NASA celebrates windfall of astronaut applications to join 21st astronaut class, likely the first to board commercial rockets to space station
HOUSTON, 4 Feb. 2012. NASA officials announced receipt of more than 6,300 applications from individuals desirous of becoming a NASA astronaut. The second highest number of applications ever received by the agency was logged between 15 Nov. 2011 and 27 Jan. 2012. NASA officials will select between nine and 15 people, following a thorough selection process that includes interviews and medical examinations, to become part of the 21st astronaut class.
"This is a great time to join the NASA family," admits NASA Administrator Charles Bolden . "Our newest astronauts could launch aboard the first commercial rockets to the space station the next generation of scientists and engineers who will help us reach higher and create an American economy that is built to last."
Members of the Astronaut Selection Office will first review the applications and identify those meeting the minimum requirements.
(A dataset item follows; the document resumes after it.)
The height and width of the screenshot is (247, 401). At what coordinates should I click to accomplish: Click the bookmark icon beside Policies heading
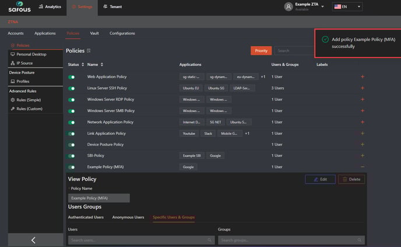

An expanded team comprised mostly of active astronauts will determine those who are highly qualified and who will be invited to Johnson Space Center for in-person interviews and medical evaluations.
"We will be looking for people who really stand out," explains Peggy Whitson, chief of the Astronaut Office at NASA's Johnson Space Center and chair of the Astronaut Selection Board. "Our team not only will be looking at their academic background and professional accomplishments but also at other elements of their personality and character traits--what types of hobbies they have or unique life experiences. We want and need a mix of individuals and skills for this next phase of human exploration."
NASA expects to announce a final selection of astronaut candidates in the spring of 2013.
The selected astronaut candidates will have two years of initial training in such subjects as space station systems, Russian language, and spacewalking skills training. Those who complete the training will be assigned technical duties within the Astronaut Office at Johnson and, ultimately, missions.
The agency generally receives 2,500 to 3,500 applicants for astronaut vacancy announcements; the highest response occurred in 1978 with 8,000 applicants.